§ **What you need to do**
Copy word for word, please, the lines of the entries below running from the one containing "Live Chat (277, 2380)" to the one containing "Disclaimer and Environmental", both ends included.

§ **Given data**
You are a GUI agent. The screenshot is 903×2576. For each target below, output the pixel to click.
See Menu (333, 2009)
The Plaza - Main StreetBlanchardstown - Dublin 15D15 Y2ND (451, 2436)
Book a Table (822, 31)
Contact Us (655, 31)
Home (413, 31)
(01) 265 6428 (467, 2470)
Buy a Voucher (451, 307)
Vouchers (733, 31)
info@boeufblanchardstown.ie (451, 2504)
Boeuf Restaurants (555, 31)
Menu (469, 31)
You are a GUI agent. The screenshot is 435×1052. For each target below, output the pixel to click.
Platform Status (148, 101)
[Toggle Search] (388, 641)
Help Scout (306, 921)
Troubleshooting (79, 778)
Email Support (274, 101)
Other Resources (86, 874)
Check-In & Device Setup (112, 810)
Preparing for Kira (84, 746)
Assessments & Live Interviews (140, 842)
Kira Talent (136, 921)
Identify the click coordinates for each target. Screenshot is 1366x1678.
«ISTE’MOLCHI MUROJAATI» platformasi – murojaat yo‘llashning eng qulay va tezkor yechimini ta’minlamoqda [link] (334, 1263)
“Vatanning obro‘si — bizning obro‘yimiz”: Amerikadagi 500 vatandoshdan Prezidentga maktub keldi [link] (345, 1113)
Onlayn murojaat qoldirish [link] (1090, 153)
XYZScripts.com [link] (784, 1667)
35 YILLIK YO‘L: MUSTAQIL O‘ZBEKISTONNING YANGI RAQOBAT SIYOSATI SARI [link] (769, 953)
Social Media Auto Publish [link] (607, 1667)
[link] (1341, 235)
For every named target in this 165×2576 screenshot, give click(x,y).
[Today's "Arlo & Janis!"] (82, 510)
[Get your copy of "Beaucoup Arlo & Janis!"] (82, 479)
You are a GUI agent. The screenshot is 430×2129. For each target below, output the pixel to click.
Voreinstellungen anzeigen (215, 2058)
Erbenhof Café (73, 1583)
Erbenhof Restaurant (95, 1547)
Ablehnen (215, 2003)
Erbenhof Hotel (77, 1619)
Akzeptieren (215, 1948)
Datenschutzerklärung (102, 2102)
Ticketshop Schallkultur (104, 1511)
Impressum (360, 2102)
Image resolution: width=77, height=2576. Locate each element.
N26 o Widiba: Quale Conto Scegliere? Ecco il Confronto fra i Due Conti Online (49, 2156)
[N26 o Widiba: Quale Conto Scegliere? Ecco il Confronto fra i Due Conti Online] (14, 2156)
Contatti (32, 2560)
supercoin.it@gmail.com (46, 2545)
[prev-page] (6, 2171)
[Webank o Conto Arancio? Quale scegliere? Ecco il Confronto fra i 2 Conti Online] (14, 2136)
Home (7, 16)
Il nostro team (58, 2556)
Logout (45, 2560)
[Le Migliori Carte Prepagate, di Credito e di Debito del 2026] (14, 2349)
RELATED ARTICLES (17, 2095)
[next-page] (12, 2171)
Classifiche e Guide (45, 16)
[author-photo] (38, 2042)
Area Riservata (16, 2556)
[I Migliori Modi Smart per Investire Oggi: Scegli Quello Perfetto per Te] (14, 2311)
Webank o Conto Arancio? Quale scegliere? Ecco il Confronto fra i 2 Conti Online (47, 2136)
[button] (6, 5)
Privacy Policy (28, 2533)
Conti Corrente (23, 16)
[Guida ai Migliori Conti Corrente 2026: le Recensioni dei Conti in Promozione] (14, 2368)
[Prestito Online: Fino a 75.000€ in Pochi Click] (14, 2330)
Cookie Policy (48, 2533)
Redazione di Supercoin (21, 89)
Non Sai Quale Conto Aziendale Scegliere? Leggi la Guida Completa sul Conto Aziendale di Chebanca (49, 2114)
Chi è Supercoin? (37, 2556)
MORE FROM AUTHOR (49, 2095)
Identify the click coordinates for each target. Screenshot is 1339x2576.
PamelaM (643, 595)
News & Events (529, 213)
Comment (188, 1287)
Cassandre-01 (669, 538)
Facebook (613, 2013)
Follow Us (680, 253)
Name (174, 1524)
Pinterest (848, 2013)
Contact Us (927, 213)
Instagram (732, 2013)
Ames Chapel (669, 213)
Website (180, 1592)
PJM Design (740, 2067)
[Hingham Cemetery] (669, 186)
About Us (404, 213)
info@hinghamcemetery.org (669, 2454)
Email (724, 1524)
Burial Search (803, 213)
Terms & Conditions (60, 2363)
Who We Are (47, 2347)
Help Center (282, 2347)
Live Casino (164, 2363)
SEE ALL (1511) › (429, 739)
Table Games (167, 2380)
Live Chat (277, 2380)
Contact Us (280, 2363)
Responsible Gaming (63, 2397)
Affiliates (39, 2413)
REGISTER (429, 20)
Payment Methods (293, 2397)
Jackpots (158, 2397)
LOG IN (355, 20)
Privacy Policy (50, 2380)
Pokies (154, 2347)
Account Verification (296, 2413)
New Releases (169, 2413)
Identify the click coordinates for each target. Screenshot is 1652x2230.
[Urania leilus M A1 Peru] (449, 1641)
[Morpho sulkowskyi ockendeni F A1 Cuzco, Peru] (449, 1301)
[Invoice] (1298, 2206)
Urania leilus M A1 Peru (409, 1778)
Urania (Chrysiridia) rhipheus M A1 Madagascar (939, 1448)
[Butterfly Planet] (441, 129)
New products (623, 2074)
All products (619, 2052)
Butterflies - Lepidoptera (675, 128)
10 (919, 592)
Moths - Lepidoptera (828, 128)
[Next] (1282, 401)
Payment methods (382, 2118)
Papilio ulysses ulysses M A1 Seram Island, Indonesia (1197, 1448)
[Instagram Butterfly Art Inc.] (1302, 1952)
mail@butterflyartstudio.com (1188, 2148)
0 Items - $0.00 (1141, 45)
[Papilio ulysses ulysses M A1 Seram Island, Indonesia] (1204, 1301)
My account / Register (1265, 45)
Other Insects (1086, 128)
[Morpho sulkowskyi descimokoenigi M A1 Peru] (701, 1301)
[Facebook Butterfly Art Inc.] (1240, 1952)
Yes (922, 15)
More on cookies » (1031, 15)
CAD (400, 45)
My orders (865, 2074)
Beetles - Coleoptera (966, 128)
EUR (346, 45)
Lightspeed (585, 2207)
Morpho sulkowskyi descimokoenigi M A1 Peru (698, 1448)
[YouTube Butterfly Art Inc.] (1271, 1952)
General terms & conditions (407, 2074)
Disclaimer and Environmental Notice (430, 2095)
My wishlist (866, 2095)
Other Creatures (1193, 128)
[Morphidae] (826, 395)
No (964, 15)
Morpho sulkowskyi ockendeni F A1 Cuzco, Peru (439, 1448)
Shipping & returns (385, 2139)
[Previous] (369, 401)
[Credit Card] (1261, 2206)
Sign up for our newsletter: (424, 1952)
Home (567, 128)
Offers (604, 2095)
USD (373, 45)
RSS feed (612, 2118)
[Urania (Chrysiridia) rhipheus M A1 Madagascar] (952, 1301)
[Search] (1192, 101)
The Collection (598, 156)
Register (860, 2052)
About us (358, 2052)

§ **Response box**
Live Chat (277, 2380)
Contact Us (280, 2363)
Responsible Gaming (63, 2397)
Affiliates (39, 2413)
REGISTER (429, 20)
Payment Methods (293, 2397)
Jackpots (158, 2397)
LOG IN (355, 20)
Privacy Policy (50, 2380)
Pokies (154, 2347)
Account Verification (296, 2413)
New Releases (169, 2413)
Identify the click coordinates for each target. Screenshot is 1652x2230.
[Urania leilus M A1 Peru] (449, 1641)
[Morpho sulkowskyi ockendeni F A1 Cuzco, Peru] (449, 1301)
[Invoice] (1298, 2206)
Urania leilus M A1 Peru (409, 1778)
Urania (Chrysiridia) rhipheus M A1 Madagascar (939, 1448)
[Butterfly Planet] (441, 129)
New products (623, 2074)
All products (619, 2052)
Butterflies - Lepidoptera (675, 128)
10 (919, 592)
Moths - Lepidoptera (828, 128)
[Next] (1282, 401)
Payment methods (382, 2118)
Papilio ulysses ulysses M A1 Seram Island, Indonesia (1197, 1448)
[Instagram Butterfly Art Inc.] (1302, 1952)
mail@butterflyartstudio.com (1188, 2148)
0 Items - $0.00 (1141, 45)
[Papilio ulysses ulysses M A1 Seram Island, Indonesia] (1204, 1301)
My account / Register (1265, 45)
Other Insects (1086, 128)
[Morpho sulkowskyi descimokoenigi M A1 Peru] (701, 1301)
[Facebook Butterfly Art Inc.] (1240, 1952)
Yes (922, 15)
More on cookies » (1031, 15)
CAD (400, 45)
My orders (865, 2074)
Beetles - Coleoptera (966, 128)
EUR (346, 45)
Lightspeed (585, 2207)
Morpho sulkowskyi descimokoenigi M A1 Peru (698, 1448)
[YouTube Butterfly Art Inc.] (1271, 1952)
General terms & conditions (407, 2074)
Disclaimer and Environmental Notice (430, 2095)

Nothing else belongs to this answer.